◆ WORK INSTRUCTIONS ◆
Output the entries below exactly as written, omitting pictures.

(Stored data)
******************************

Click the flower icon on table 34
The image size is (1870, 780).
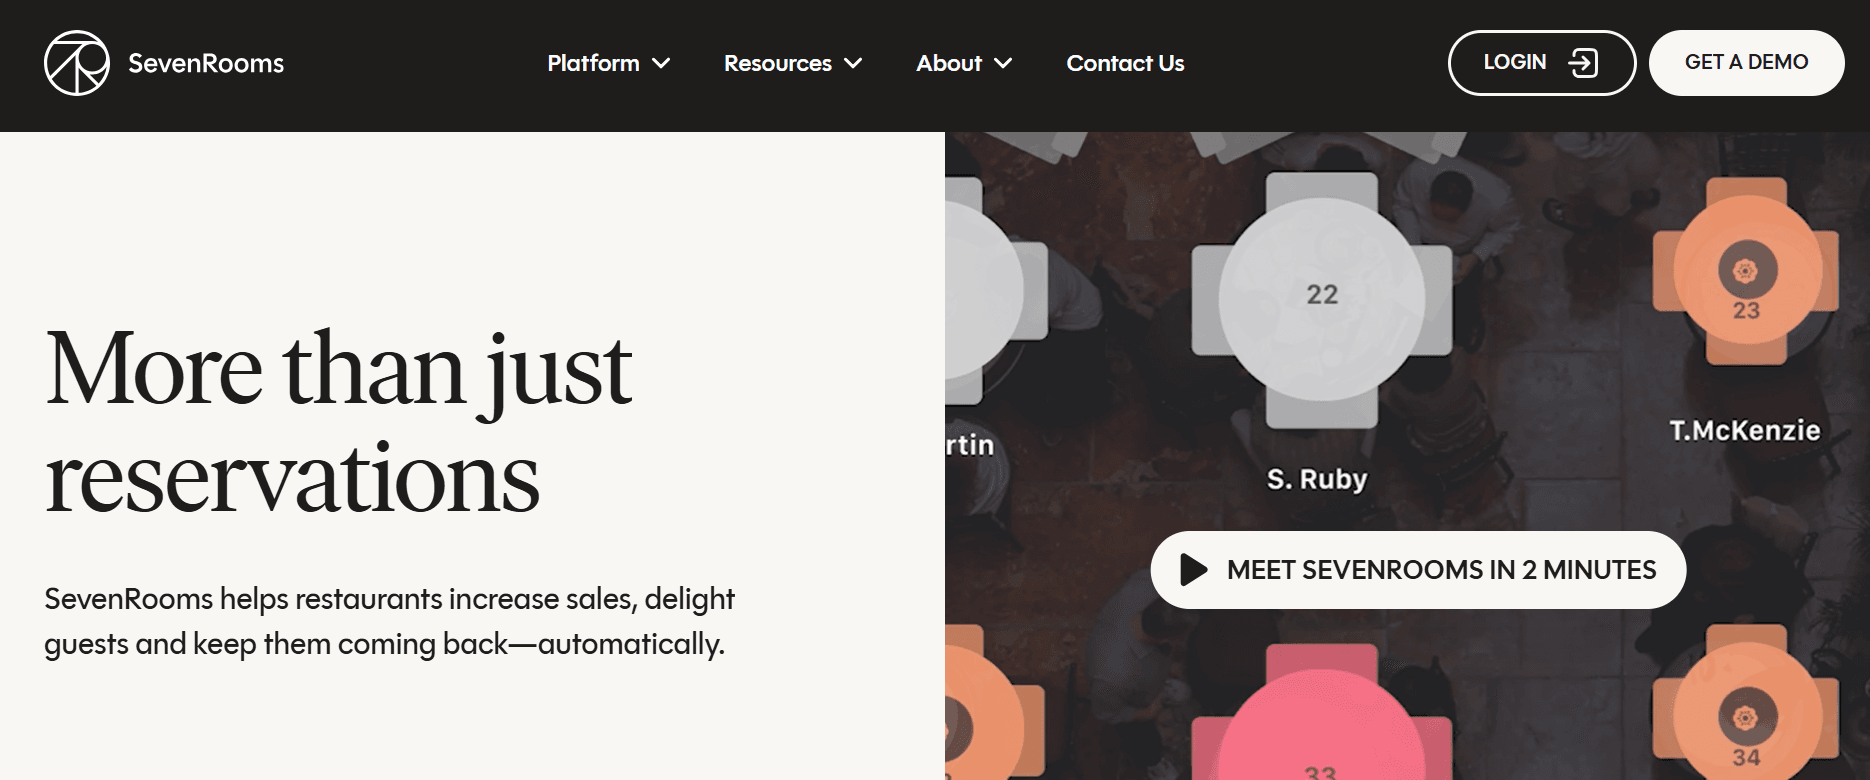1747,717
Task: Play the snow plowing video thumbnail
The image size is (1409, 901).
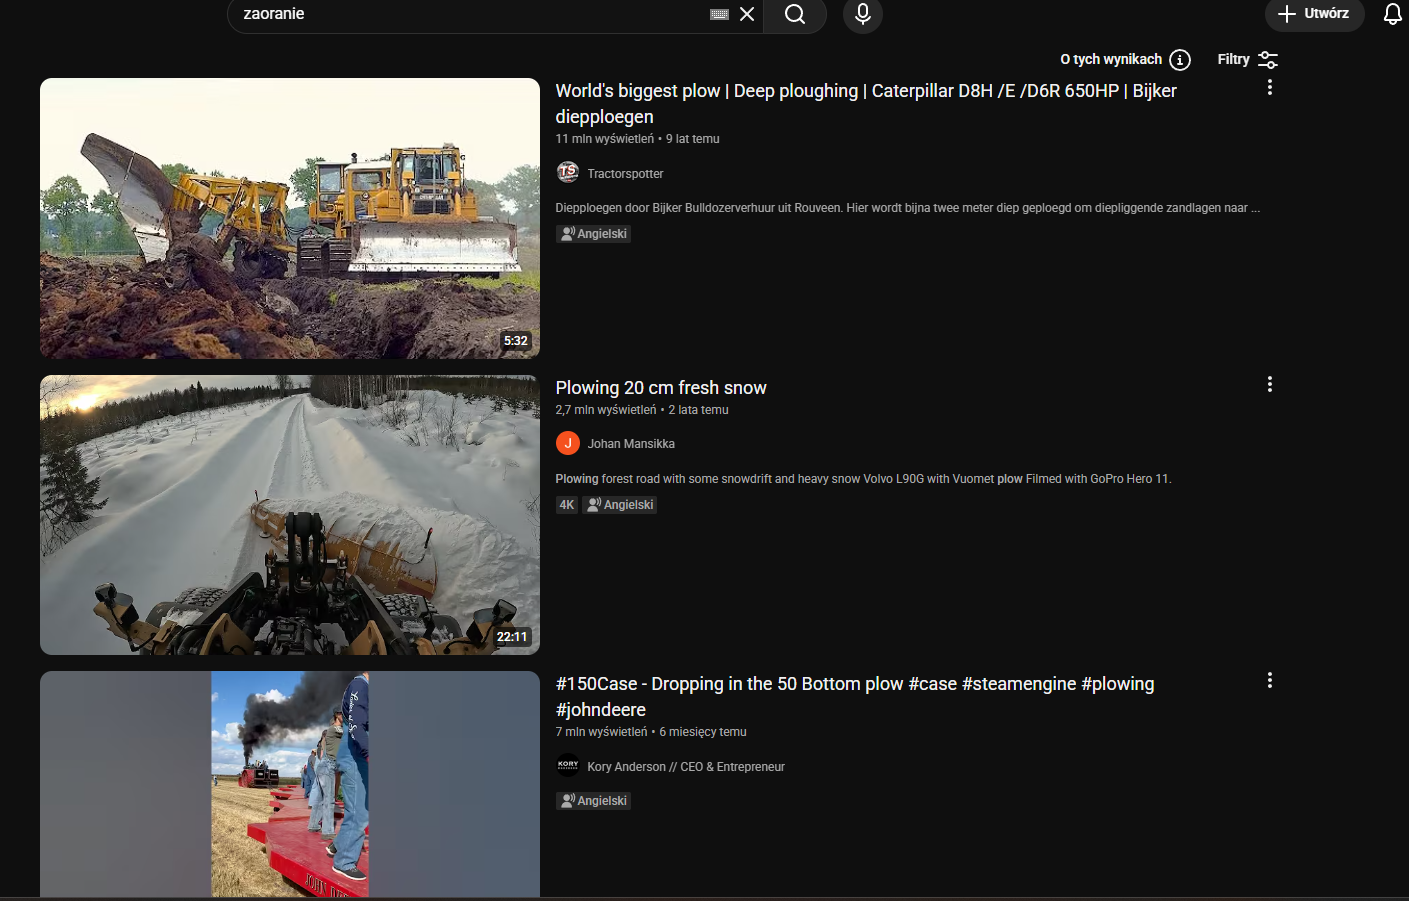Action: tap(290, 515)
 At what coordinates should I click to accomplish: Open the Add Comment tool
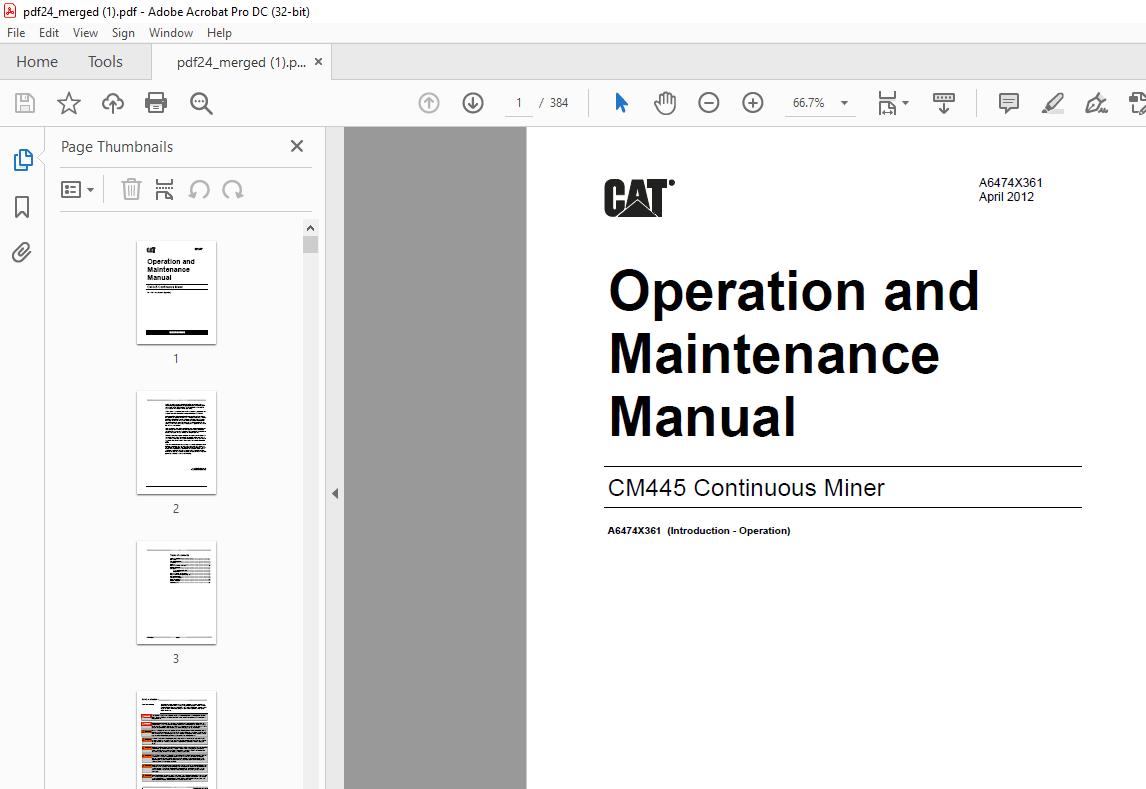pyautogui.click(x=1008, y=103)
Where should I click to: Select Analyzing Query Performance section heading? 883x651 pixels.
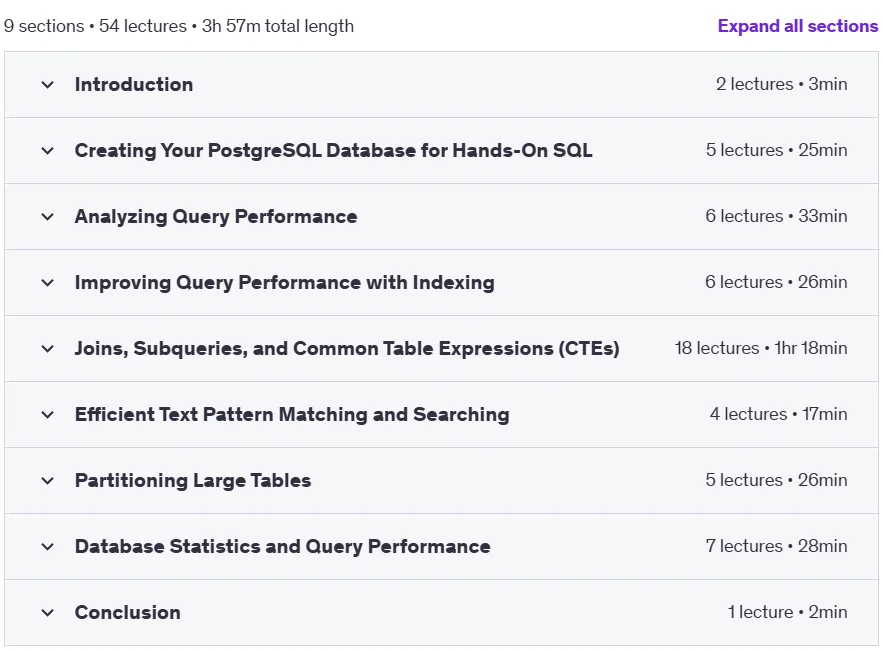(x=216, y=217)
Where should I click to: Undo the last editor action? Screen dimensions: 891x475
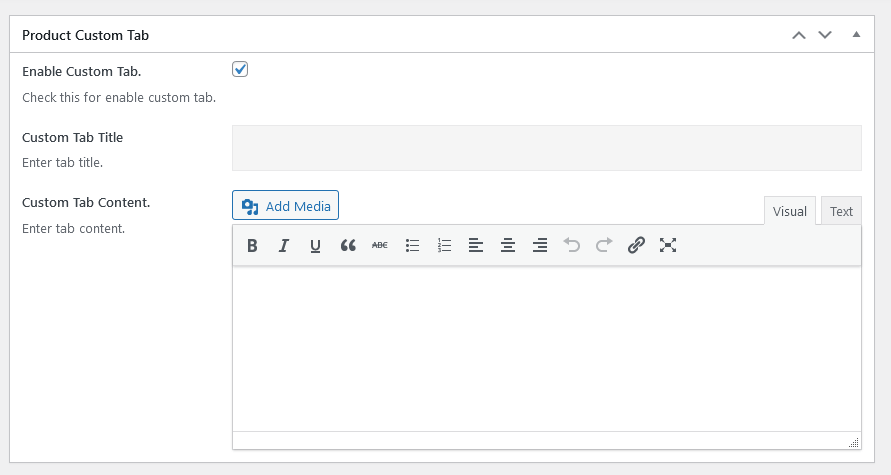572,245
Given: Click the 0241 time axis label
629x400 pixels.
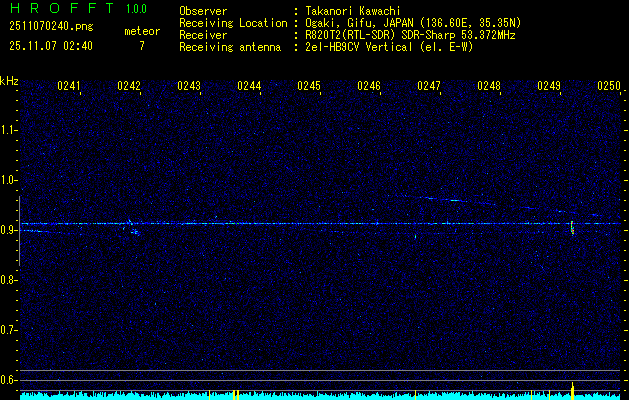Looking at the screenshot, I should (x=69, y=87).
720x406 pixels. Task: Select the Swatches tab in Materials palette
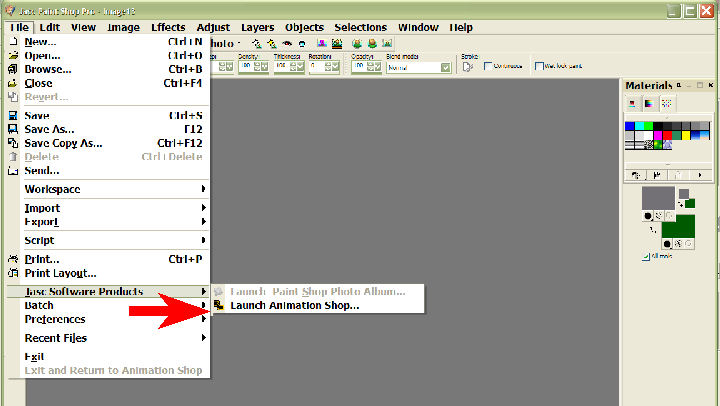point(667,103)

******************************

◆ ANSWER SPACE ◆
Click the flower icon on table 34
The image size is (1870, 780).
1747,717
Task: Play the snow plowing video thumbnail
The image size is (1409, 901).
Action: tap(290, 515)
 At what coordinates should I click to accomplish: Open the Add Comment tool
pyautogui.click(x=1008, y=103)
Where should I click to: Select Analyzing Query Performance section heading? 883x651 pixels.
(x=216, y=217)
Where should I click to: Undo the last editor action? Screen dimensions: 891x475
572,245
Given: Click the 0241 time axis label
629x400 pixels.
Looking at the screenshot, I should (x=69, y=87).
720x406 pixels. Task: Select the Swatches tab in Materials palette
point(667,103)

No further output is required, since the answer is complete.